═════ Page
Par Paul Clément-Collin - 21/07/2022

Avant de parler plus précisément de la fabuleuse Citroën SM à moteur Maserati qui revient en force dans le cœur des amateurs de voitures aujourd’hui, autant tordre le cou à un mythe : non, la SM n’est pas morte à cause de la crise pétrolière de 1973 ! Bien sûr, comme toutes les voitures de forte cylindrées à la consommation importante, une telle crise n’arrangeait pas ses affaires, mais les vraies raisons de l’échec et de la fin de ce modèle ne sont pas là.

Citroën SM zoom sur la porte arrière

L’origine de la chute

La chute de « Sa Majesté » est due à un ensemble de facteurs qui, mis bout à bout, condamnèrent cette belle GT française. Il y eut bien entendu les problème de fiabilité du moteur Maserati, et de la SM en général, qui entachèrent sa réputation, mais ces problèmes purent être corrigés au fur et à mesure. Ce sont surtout deux facteurs précis qui ruinèrent la carrière de la SM. Le premier facteur est dû à Citroën elle-même. Son réseau n’était absolument pas formé à la vendre et surtout à entretenir ce navire amiral, au moteur pointu et aux réglages fins. Un entretien précis et méticuleux était nécessaire, et bien des concessions ne surent pas se dépatouiller avec ce monstre de technologie et de mécanique à l’époque, ce qui contribua à rebuter les clients, et à amplifier la mauvaise réputation d’une voiture pourtant fiabilisée (si tout était fait dans les règles de l’art).
══════════
_Consigne donnée_. Reproduisez, s'il vous plaît, le passage de l'article sur la Citroën SM qui va de « Par Paul Clément-Collin » jusqu'à « sont pas là. » inclus. Les items qui suivent n'ont aucun rôle ici.
═════ Lignes enregistrées
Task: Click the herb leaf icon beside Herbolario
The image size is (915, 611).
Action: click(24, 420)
══════════
═════ Lignes enregistrées
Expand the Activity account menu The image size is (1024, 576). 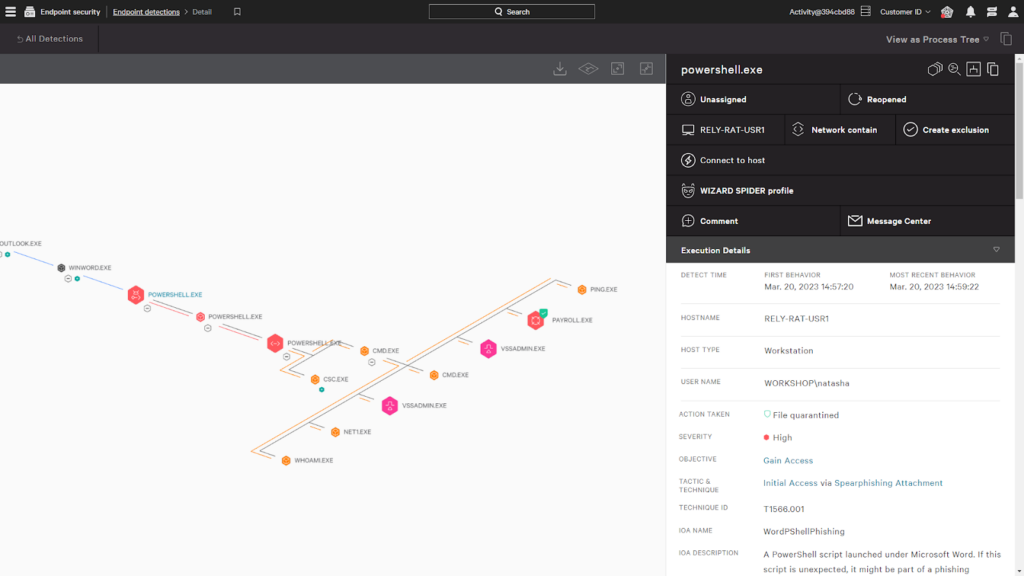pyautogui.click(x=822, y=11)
══════════
═════ Lignes enregistrées
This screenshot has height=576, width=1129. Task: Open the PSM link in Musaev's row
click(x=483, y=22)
══════════
_Résultat final_.
Par Paul Clément-Collin - 21/07/2022

Avant de parler plus précisément de la fabuleuse Citroën SM à moteur Maserati qui revient en force dans le cœur des amateurs de voitures aujourd’hui, autant tordre le cou à un mythe : non, la SM n’est pas morte à cause de la crise pétrolière de 1973 ! Bien sûr, comme toutes les voitures de forte cylindrées à la consommation importante, une telle crise n’arrangeait pas ses affaires, mais les vraies raisons de l’échec et de la fin de ce modèle ne sont pas là.